Reproduce every item below verbatim, keeping each line unchanged.

Records for locating displayed items:
════════════════

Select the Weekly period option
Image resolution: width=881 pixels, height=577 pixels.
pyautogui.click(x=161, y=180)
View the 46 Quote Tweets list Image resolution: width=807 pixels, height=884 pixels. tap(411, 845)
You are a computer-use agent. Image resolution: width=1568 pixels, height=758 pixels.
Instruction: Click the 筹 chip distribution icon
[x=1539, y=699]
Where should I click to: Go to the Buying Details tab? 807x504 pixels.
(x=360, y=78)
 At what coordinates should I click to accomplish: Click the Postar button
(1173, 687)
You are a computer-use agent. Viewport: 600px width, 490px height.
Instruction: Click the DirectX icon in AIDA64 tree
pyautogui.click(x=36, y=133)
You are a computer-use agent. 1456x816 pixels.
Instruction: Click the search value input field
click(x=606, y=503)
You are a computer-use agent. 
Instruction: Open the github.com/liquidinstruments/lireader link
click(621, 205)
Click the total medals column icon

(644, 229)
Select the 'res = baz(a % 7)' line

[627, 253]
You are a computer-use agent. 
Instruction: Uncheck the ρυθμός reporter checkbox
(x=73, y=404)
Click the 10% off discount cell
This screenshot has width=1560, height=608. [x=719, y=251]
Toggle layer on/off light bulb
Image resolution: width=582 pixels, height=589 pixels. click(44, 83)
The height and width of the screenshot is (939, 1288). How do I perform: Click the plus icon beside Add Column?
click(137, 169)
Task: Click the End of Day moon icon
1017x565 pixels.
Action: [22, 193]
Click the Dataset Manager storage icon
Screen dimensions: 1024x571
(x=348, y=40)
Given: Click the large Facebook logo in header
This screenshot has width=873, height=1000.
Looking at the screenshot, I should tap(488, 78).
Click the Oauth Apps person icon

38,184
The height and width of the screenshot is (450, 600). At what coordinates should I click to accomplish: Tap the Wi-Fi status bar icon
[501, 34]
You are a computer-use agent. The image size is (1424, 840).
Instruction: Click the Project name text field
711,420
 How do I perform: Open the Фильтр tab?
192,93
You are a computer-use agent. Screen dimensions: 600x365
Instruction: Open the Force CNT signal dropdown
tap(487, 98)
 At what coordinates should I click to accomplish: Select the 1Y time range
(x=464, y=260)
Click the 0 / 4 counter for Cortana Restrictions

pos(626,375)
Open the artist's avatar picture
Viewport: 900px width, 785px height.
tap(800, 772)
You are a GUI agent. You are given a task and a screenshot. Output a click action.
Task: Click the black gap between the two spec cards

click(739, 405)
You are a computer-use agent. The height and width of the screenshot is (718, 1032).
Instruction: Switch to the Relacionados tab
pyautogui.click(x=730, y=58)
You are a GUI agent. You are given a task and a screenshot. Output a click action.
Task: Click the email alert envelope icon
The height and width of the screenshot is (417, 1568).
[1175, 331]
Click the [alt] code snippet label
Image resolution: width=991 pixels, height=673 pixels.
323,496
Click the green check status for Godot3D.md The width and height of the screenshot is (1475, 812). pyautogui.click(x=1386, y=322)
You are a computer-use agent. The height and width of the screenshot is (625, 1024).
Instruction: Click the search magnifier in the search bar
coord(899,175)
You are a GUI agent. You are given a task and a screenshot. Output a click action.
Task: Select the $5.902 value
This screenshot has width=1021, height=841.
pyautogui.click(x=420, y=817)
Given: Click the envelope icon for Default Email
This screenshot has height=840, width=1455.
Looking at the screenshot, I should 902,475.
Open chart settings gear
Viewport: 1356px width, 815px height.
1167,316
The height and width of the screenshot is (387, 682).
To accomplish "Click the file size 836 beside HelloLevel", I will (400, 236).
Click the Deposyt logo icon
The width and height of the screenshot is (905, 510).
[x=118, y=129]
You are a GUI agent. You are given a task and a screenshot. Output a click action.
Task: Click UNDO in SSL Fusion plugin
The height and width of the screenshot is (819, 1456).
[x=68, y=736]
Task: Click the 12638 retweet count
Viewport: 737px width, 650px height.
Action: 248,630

════════════════

(TASK RESULT):
Select the Weekly period option
Image resolution: width=881 pixels, height=577 pixels.
pyautogui.click(x=161, y=180)
View the 46 Quote Tweets list Image resolution: width=807 pixels, height=884 pixels. tap(411, 845)
You are a computer-use agent. Image resolution: width=1568 pixels, height=758 pixels.
Instruction: Click the 筹 chip distribution icon
[x=1539, y=699]
Where should I click to: Go to the Buying Details tab? 807x504 pixels.
(x=360, y=78)
 At what coordinates should I click to accomplish: Click the Postar button
(1173, 687)
You are a computer-use agent. Viewport: 600px width, 490px height.
Instruction: Click the DirectX icon in AIDA64 tree
pyautogui.click(x=36, y=133)
You are a computer-use agent. 1456x816 pixels.
Instruction: Click the search value input field
click(x=606, y=503)
You are a computer-use agent. 
Instruction: Open the github.com/liquidinstruments/lireader link
click(621, 205)
Click the total medals column icon

(644, 229)
Select the 'res = baz(a % 7)' line

[627, 253]
You are a computer-use agent. 
Instruction: Uncheck the ρυθμός reporter checkbox
(x=73, y=404)
Click the 10% off discount cell
This screenshot has width=1560, height=608. [x=719, y=251]
Toggle layer on/off light bulb
Image resolution: width=582 pixels, height=589 pixels. click(44, 83)
The height and width of the screenshot is (939, 1288). How do I perform: Click the plus icon beside Add Column?
click(137, 169)
Task: Click the End of Day moon icon
1017x565 pixels.
Action: [22, 193]
Click the Dataset Manager storage icon
Screen dimensions: 1024x571
(x=348, y=40)
Given: Click the large Facebook logo in header
This screenshot has width=873, height=1000.
Looking at the screenshot, I should tap(488, 78).
Click the Oauth Apps person icon

38,184
The height and width of the screenshot is (450, 600). At what coordinates should I click to accomplish: Tap the Wi-Fi status bar icon
[501, 34]
You are a computer-use agent. The image size is (1424, 840).
Instruction: Click the Project name text field
711,420
 How do I perform: Open the Фильтр tab?
192,93
You are a computer-use agent. Screen dimensions: 600x365
Instruction: Open the Force CNT signal dropdown
tap(487, 98)
 At what coordinates should I click to accomplish: Select the 1Y time range
(x=464, y=260)
Click the 0 / 4 counter for Cortana Restrictions

pos(626,375)
Open the artist's avatar picture
Viewport: 900px width, 785px height.
tap(800, 772)
You are a GUI agent. You are given a task and a screenshot. Output a click action.
Task: Click the black gap between the two spec cards

click(739, 405)
You are a computer-use agent. The height and width of the screenshot is (718, 1032).
Instruction: Switch to the Relacionados tab
pyautogui.click(x=730, y=58)
You are a GUI agent. You are given a task and a screenshot. Output a click action.
Task: Click the email alert envelope icon
The height and width of the screenshot is (417, 1568).
[1175, 331]
Click the [alt] code snippet label
Image resolution: width=991 pixels, height=673 pixels.
323,496
Click the green check status for Godot3D.md The width and height of the screenshot is (1475, 812). pyautogui.click(x=1386, y=322)
You are a computer-use agent. The height and width of the screenshot is (625, 1024).
Instruction: Click the search magnifier in the search bar
coord(899,175)
You are a GUI agent. You are given a task and a screenshot. Output a click action.
Task: Select the $5.902 value
This screenshot has width=1021, height=841.
pyautogui.click(x=420, y=817)
Given: Click the envelope icon for Default Email
This screenshot has height=840, width=1455.
Looking at the screenshot, I should 902,475.
Open chart settings gear
Viewport: 1356px width, 815px height.
1167,316
The height and width of the screenshot is (387, 682).
To accomplish "Click the file size 836 beside HelloLevel", I will (400, 236).
Click the Deposyt logo icon
The width and height of the screenshot is (905, 510).
[x=118, y=129]
You are a GUI agent. You are given a task and a screenshot. Output a click action.
Task: Click UNDO in SSL Fusion plugin
The height and width of the screenshot is (819, 1456).
[x=68, y=736]
Task: Click the 12638 retweet count
Viewport: 737px width, 650px height.
Action: 248,630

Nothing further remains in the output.